## TO DO
Exact copy, pictures omitted: the line holding "You are a computer-use agent. 735x417 pixels." and every line after it down to the end of the entries.

Saved entries
....................
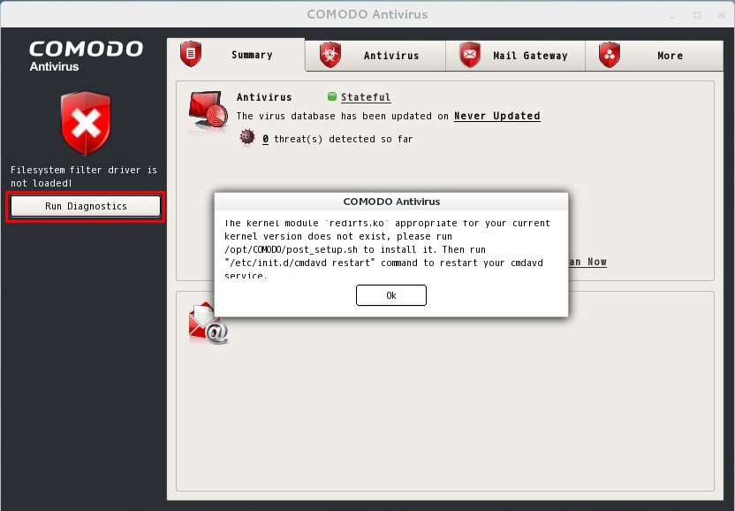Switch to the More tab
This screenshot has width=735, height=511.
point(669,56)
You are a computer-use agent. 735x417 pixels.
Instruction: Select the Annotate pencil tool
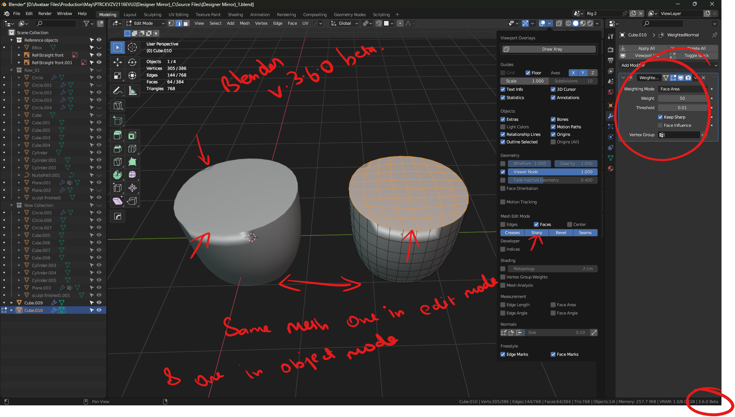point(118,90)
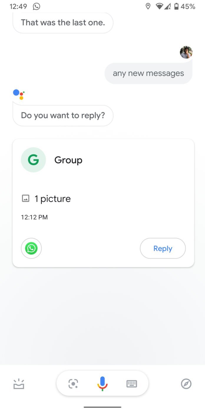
....................
## RESULT FOR THIS TASK
You are a computer-use agent. 735x417 pixels.
Instruction: Select the Annotate pencil tool
point(118,90)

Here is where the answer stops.